1967 4th February, on a beautiful calm and sunny day, Malcolm Brighton piloted the 1st balloon to cross the English Channel carrying 5 people. JAMBO, a gas balloon was flown from Rye in Sussex to Berck Plage in France.
JAMBO was better known as the gas balloon flown in Africa by Anthony Smith, and this time his business partner Malcolm Brighton was doing his check out flight with Wing Commander Gerry Turnbull.
Malcolm Brighton was P2, Gerry Turnbull was the examiner on condition that his daughter Christine Turnbull was in the basket, and the passengers were Doddy and Jenny Hay. Doddy Hay was a photographer with a newspaper called the People, and he reckoned he would get better photographs from inside the basket. They flew for 3 hours 45 mins. The safety boat was an 18 foot inshore boat supplied by RFD (Godalming) who made safety equipment and boats, and it came with a suitably clad skipper Mike Davies. He and Giles Camplin, who was not so suitably clad in jeans, sweater and wellies, crossed the channel in their super fast boat. Although the British authorities were helpful, the French authorities were not so good, wagging their fingers at Brighton and co. saying that they had flown an aircraft illegally into France. They confiscated the balloon and curtailed the fliers movements for 3 days until the intervention of Charles Dollfus, Club Vice President of France, and General Cuffaut, director of the Aero Club de France, who made effective protestations to the local French authorities.
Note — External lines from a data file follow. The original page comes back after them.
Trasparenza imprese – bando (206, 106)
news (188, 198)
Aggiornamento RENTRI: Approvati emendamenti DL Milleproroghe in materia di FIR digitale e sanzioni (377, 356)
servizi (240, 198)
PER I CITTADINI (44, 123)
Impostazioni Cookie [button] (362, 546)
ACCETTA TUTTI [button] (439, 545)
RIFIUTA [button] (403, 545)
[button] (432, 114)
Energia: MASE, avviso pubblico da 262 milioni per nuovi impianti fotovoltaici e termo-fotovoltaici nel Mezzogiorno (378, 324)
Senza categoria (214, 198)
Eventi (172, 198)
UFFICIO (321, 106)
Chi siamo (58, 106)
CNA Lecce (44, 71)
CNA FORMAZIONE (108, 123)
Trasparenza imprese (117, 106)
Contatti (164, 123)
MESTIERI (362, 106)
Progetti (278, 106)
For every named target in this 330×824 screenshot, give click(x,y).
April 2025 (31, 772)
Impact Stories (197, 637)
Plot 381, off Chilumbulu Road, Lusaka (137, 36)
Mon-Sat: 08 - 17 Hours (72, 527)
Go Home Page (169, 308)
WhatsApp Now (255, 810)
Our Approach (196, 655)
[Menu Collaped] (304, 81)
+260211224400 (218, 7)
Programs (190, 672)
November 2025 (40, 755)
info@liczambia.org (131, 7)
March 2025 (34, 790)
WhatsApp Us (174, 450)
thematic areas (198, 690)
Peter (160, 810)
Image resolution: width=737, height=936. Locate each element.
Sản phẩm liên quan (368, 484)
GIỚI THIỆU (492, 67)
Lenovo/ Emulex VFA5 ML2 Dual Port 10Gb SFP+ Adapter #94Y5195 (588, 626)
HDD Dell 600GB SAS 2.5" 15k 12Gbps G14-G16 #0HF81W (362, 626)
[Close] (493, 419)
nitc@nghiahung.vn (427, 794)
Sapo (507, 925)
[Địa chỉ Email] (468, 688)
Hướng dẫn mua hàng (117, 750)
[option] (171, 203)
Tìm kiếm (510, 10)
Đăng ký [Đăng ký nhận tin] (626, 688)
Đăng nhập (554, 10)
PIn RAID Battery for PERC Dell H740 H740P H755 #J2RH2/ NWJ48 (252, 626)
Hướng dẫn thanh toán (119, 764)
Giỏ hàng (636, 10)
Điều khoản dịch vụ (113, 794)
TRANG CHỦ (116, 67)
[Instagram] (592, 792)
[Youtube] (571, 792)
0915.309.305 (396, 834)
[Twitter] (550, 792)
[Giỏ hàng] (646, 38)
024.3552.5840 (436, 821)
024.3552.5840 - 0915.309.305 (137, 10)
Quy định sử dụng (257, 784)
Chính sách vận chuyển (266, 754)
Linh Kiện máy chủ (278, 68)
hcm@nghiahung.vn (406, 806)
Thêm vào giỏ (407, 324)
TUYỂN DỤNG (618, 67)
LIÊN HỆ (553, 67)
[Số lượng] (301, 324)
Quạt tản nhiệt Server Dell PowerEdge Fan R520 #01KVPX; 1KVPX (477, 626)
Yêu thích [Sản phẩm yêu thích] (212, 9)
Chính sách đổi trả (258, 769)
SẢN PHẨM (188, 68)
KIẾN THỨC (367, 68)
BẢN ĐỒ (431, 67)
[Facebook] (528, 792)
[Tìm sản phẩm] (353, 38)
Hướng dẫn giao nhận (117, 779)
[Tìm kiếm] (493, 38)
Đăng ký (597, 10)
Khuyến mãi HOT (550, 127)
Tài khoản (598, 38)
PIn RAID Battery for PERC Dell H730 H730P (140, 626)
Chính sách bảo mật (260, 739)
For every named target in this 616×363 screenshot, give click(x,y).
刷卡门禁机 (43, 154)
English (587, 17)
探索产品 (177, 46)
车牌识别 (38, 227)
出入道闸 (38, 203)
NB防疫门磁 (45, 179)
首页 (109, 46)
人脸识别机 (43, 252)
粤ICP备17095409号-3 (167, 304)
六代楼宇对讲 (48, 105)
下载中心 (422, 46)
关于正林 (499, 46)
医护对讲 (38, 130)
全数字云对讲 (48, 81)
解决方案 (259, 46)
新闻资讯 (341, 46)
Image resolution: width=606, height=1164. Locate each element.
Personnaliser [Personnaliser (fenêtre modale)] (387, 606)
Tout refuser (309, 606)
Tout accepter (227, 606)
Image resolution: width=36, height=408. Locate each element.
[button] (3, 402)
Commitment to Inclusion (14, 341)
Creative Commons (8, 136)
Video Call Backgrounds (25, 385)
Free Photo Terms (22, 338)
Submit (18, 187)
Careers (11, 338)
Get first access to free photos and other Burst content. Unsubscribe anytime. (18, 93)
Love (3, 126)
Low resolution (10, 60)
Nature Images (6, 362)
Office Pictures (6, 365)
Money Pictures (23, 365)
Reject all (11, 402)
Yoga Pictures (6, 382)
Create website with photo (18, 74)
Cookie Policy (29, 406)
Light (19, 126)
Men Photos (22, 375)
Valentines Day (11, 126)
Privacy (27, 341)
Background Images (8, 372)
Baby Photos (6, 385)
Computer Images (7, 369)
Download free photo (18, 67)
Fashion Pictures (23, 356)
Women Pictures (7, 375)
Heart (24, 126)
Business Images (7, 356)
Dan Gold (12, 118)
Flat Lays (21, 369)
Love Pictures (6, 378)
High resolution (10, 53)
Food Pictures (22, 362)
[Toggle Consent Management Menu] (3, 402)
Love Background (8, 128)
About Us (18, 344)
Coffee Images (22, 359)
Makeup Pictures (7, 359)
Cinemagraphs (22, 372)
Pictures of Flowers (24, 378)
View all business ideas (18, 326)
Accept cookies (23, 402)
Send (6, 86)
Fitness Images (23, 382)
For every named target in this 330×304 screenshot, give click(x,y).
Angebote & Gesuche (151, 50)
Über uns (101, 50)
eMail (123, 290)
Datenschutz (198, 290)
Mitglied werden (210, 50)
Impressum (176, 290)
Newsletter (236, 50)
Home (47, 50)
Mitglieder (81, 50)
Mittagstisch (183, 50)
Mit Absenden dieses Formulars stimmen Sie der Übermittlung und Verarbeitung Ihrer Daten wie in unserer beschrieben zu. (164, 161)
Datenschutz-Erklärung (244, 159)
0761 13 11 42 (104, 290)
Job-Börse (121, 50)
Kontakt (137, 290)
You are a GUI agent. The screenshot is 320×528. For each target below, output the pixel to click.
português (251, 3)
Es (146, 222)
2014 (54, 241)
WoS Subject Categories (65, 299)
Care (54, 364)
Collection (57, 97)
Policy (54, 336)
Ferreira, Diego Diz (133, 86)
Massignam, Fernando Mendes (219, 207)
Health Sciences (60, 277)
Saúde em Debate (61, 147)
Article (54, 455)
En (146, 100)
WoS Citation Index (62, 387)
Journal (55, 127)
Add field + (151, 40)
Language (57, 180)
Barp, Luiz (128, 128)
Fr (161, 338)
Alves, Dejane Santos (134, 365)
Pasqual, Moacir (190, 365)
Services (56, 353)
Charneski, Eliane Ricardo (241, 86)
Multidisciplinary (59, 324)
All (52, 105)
Meanwhile Mike Price, the reserve crew had flown from Lydd and hired a car from Le Touquet Airport and was driving up and down the French coast trying to find Giles and the other Mike. Giles and the other Mike had looked unsuccessfully for the balloon for hours and eventually fell asleep on the sand dunes for the night. Giles remembers it was incredibly cold and was amazed they didn’t die. The next day, Giles and Mike found a local gendarmerie and turned themselves in (illegal immigrants). They were given coffee and brandy and sat in front of a large log fire waiting for Malcolm Brighton to find them.
Malcolm got his licence. Doddy got his photographs, Christine got a flight across the channel as a PUT and all was well in the end. As Anthony Smith said in his book, it was the first time he had seen JAMBO take off, he had always been in the basket before, all he did was go back to London and wait on the end of a telephone.